++++ Data supplied ++++

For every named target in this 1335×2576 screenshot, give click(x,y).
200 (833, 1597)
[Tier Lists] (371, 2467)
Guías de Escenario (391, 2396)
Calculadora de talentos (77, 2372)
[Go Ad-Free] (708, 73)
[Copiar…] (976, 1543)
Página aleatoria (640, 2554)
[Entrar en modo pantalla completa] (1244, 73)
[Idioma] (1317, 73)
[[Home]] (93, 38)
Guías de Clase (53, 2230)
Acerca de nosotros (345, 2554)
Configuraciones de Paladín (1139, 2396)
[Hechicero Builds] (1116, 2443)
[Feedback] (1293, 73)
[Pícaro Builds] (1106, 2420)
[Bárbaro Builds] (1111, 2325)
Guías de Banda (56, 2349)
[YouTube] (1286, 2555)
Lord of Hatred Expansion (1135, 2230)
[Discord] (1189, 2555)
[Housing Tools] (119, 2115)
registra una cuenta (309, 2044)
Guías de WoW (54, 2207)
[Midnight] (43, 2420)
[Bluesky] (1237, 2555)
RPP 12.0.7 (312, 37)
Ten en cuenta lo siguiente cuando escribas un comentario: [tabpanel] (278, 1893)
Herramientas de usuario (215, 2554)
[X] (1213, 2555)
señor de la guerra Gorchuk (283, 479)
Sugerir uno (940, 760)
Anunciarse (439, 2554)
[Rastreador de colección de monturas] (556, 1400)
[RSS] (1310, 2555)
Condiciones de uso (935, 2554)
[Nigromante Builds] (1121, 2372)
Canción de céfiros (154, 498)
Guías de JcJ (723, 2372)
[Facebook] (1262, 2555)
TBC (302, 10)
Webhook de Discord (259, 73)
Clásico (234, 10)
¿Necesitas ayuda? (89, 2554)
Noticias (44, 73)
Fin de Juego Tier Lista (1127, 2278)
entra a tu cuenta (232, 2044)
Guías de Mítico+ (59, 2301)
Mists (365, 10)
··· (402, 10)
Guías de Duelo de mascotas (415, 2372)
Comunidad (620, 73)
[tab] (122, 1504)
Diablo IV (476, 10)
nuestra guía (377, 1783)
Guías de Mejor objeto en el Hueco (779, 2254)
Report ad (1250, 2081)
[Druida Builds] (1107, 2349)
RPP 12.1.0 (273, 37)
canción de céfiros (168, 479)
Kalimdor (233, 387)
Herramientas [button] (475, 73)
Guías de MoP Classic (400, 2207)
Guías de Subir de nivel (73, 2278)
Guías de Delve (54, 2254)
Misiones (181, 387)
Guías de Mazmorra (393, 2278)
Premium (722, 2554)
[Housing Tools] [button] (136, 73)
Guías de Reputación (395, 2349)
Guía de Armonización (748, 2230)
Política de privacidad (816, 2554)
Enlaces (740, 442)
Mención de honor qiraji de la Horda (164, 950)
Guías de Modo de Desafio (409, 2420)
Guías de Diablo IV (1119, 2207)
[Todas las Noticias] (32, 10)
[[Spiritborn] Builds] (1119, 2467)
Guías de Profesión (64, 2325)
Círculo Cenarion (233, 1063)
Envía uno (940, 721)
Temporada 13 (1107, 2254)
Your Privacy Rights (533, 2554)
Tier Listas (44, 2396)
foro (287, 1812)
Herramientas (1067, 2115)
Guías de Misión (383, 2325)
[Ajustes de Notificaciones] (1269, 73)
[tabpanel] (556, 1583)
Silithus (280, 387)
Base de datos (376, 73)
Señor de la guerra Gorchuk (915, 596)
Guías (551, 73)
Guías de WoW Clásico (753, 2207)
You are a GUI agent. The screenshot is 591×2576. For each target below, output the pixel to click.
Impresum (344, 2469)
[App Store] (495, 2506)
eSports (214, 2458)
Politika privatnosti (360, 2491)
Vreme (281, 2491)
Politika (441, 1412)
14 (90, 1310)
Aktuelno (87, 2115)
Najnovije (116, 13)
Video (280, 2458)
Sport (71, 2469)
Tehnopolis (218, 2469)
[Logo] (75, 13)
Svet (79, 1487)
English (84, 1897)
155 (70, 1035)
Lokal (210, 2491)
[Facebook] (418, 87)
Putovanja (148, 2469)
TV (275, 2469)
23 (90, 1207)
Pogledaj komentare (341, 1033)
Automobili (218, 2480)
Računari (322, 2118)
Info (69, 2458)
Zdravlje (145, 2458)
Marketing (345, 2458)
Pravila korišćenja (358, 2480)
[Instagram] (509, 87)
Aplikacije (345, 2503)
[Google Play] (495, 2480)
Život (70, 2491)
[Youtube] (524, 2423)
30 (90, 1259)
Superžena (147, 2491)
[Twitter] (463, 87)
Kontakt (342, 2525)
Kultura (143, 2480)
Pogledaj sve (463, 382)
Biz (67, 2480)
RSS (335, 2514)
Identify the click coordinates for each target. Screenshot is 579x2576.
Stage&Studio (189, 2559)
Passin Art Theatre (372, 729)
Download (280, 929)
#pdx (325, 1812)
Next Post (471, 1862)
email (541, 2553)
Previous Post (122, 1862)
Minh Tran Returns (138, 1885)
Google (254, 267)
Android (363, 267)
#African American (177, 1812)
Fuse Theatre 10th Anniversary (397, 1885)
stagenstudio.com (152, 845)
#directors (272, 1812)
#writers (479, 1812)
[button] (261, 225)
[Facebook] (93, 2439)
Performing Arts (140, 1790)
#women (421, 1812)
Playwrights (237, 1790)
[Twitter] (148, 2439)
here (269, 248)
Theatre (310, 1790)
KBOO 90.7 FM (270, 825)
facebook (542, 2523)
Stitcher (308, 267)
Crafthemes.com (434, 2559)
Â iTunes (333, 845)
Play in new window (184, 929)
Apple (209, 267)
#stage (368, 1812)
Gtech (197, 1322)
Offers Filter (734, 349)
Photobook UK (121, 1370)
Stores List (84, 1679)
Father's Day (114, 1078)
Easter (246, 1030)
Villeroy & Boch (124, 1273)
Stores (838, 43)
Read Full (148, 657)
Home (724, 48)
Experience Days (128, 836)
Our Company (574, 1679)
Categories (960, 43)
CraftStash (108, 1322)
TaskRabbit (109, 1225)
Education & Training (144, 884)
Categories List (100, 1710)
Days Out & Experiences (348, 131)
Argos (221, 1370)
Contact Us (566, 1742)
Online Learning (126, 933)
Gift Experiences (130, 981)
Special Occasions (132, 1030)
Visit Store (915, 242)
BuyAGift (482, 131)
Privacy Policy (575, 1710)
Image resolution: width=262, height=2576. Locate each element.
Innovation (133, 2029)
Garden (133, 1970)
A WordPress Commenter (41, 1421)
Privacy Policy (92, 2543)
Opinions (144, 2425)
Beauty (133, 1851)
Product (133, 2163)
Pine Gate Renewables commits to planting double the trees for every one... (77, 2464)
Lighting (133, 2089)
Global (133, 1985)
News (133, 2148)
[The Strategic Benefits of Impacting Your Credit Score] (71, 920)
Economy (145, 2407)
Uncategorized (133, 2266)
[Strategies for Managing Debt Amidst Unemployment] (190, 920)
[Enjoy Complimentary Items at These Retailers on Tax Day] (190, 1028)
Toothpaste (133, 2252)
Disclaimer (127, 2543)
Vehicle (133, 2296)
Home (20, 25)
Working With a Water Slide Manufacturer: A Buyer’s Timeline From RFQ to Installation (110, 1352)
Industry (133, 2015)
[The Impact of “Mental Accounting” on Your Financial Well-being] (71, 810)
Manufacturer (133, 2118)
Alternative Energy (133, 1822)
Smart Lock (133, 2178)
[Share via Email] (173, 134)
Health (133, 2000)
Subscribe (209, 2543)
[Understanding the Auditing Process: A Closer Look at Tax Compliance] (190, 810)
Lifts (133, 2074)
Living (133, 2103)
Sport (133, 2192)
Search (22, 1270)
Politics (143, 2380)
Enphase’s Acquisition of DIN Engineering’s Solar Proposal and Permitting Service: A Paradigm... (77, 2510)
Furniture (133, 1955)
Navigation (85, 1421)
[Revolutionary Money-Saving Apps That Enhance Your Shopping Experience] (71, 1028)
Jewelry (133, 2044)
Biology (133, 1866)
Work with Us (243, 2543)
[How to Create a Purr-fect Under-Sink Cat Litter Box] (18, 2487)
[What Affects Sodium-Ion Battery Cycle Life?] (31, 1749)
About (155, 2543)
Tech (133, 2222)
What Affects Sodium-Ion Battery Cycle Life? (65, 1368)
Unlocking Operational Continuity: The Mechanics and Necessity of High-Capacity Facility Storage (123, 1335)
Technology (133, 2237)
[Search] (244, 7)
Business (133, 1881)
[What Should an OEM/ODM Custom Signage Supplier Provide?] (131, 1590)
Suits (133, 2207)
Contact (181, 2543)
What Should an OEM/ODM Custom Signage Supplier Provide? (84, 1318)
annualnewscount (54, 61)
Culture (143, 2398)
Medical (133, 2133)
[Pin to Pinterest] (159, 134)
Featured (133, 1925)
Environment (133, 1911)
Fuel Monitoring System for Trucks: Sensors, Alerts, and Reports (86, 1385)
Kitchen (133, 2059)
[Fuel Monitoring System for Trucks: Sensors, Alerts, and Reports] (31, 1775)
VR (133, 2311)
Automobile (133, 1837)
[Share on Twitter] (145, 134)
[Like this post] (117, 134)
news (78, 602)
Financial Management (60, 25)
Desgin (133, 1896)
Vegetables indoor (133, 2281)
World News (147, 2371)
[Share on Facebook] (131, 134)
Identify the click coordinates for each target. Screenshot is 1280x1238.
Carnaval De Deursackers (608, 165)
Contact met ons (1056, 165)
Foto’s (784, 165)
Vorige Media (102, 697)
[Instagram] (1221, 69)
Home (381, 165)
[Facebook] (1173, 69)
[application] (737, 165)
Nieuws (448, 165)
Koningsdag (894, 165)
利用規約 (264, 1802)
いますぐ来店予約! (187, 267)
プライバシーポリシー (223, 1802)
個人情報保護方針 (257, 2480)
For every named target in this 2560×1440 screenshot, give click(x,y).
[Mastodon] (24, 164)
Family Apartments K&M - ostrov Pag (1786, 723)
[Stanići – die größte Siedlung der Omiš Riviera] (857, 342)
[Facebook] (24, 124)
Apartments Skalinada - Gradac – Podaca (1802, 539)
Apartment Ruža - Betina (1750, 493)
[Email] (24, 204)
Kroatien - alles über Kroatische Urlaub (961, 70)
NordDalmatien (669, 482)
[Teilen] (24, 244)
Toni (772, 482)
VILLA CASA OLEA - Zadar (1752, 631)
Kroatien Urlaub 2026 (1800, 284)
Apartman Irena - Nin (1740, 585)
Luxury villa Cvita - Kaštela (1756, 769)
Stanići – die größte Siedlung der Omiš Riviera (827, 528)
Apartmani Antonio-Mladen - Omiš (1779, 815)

++++

* Problem description *
Please copy the line holding "Apartment Ruža - Betina (1750, 493)" and all lines after it to the end of the records, exactly, and nothing else.

* Written solution *
Apartment Ruža - Betina (1750, 493)
[Email] (24, 204)
Kroatien - alles über Kroatische Urlaub (961, 70)
NordDalmatien (669, 482)
[Teilen] (24, 244)
Toni (772, 482)
VILLA CASA OLEA - Zadar (1752, 631)
Kroatien Urlaub 2026 (1800, 284)
Apartman Irena - Nin (1740, 585)
Luxury villa Cvita - Kaštela (1756, 769)
Stanići – die größte Siedlung der Omiš Riviera (827, 528)
Apartmani Antonio-Mladen - Omiš (1779, 815)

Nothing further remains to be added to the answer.